Juncker, a former Prime Minister of Luxembourg, was initially nominated by the European Parliament in a departure from previous practice; in the past, the President of the Commission has been nominated by the European Council, consisting of the heads of government, rather than the Parliament. Cameron objected to the change of procedure, but more deeply because he regarded Juncker as “too federalist.” In the context of the EU, “federalist” describes those who favor a central government with broad powers and detailed regulations—at the expense of the authority of individual nations. The instincts of Britain, past and present, tend to run in quite the opposite direction; indeed, there is substantial sentiment for withdrawing from the EU altogether. Cameron has said that he favors remaining in the EU, but with reforms, and he has proposed a referendum on membership in 2017. The consensus appears to be that the election of Juncker is likely to make reforms more difficult and perhaps jeopardize the approval of membership in 2017.
Should the United States care or even pay attention? The answer is surely yes, although there is little or nothing that we can do or say to influence the future course of events. Moreover, it is impossible to project what Britain’s withdrawal from the EU might mean for it or for the EU. It is, however, reasonable to speculate that withdrawal would, at a minimum, result in a period of instability for both. The EU, of course, has other more pressing problems including the still shaky economies of countries struggling to live with (or escape from) austerity. But we cannot be indifferent to the prospects of either the EU or Britain. Both are major trading partners, and the interconnections between their and our financial institutions have been made abundantly clear.
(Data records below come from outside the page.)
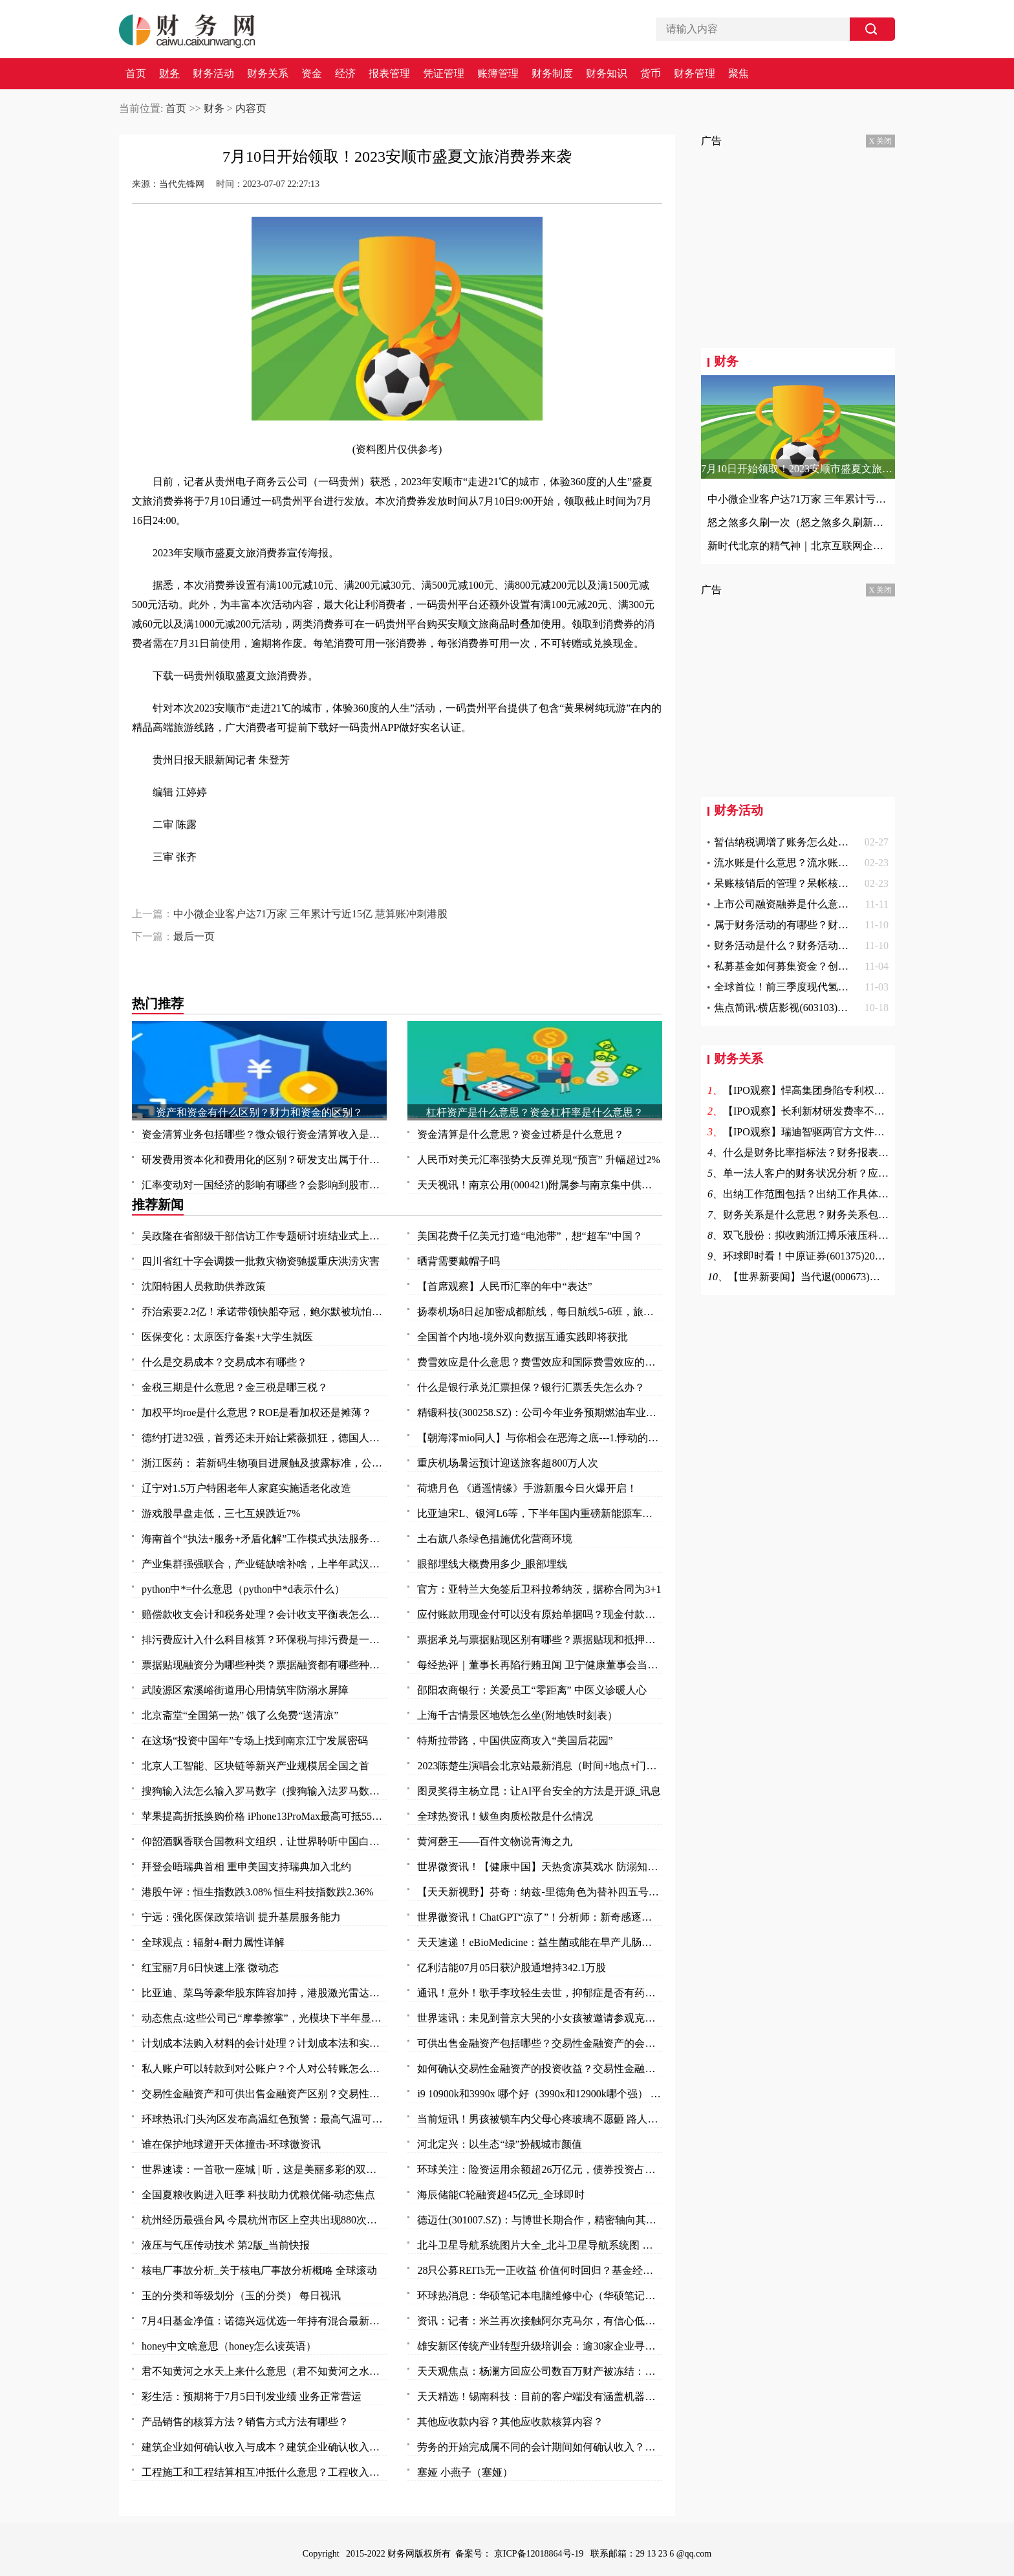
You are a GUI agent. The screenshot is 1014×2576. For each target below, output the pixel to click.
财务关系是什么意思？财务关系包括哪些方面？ (831, 1214)
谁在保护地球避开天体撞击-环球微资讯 (231, 2144)
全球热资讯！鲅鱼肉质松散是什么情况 (505, 1816)
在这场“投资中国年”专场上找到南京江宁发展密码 (255, 1740)
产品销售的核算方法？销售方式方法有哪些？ (245, 2421)
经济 (345, 74)
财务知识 (606, 74)
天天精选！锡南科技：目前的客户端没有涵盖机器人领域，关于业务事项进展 (539, 2396)
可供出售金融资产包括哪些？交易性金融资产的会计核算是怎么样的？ (539, 2043)
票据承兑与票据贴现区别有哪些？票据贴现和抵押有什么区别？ (539, 1639)
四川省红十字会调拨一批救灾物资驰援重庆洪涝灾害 (261, 1261)
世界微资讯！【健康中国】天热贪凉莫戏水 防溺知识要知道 (539, 1866)
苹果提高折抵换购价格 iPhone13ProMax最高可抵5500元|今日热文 (264, 1816)
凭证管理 (443, 74)
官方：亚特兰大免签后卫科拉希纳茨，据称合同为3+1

Scottish Independence. The United Kingdom consists of Great Britain (England, Scotland and Wales) and Northern Ireland. The issue of Scottish withdrawal from the United Kingdom, is scheduled for a referendum on September 18, 2014. Although the referendum is far more imminent than the possible withdrawal of the UK from the EU, the potential consequences are also uncertain. Indeed, questions abound. Would Scotland be able to share the pound and continue to enjoy the support of the Bank of England? Would Scotland be able to join the European Union? Would nuclear submarines continue to be berthed in Scotland? As North Sea oil revenues decline, will Scotland be able to afford the structure of benefits that many have promised will follow independence? And, not to be forgotten, would Queen Elizabeth continue to vacation at her beloved retreat at Balmoral? Again, a decision to withdraw suggests a source of instability and surely would be at the very least a major distraction to focusing on and dealing with other issues.
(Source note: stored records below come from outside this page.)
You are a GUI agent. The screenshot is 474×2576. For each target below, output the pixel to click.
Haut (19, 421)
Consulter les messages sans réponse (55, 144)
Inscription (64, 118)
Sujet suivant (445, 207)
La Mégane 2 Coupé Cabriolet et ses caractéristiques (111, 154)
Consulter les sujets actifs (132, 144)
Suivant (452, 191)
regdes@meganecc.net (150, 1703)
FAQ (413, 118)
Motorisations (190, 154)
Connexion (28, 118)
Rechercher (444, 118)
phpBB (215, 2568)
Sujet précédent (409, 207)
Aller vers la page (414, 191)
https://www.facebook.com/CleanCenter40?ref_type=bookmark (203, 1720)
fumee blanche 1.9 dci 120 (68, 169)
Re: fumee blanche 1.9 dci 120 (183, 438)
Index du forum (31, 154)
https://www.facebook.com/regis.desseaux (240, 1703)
Not surprisingly, interest and emotions in Scotland are running high on the issue. When Harry Potter author J.K. Rowling contributed one million pounds to the cause of maintaining the union, she was promptly and viciously attacked in the social media by Scottish Nationalists. In England and Wales, a poll indicated approximately 60% of the people would prefer that Scotland remain in the union, but the general attitude seems to be a more low key, perhaps fatalistic, “Well, we’ll see.” The United States obviously has no voice in the matter, but cannot ignore entirely developments that may weaken its oldest and most reliable ally.
England and the UK obviously have some serious matters to deal with. But those matters pale in comparison with past perils confronted and surmounted. Thus, it seems rather cheeky to suggest that, as the London bureau chief of The New York Times recently wrote, the country is undergoing an identity crisis. On the contrary, we believe that the country will continue to follow the command of the World War II poster (that with endless variations is now seen in the United States on napkins, mugs and other artifacts): “Keep Calm and Carry On.”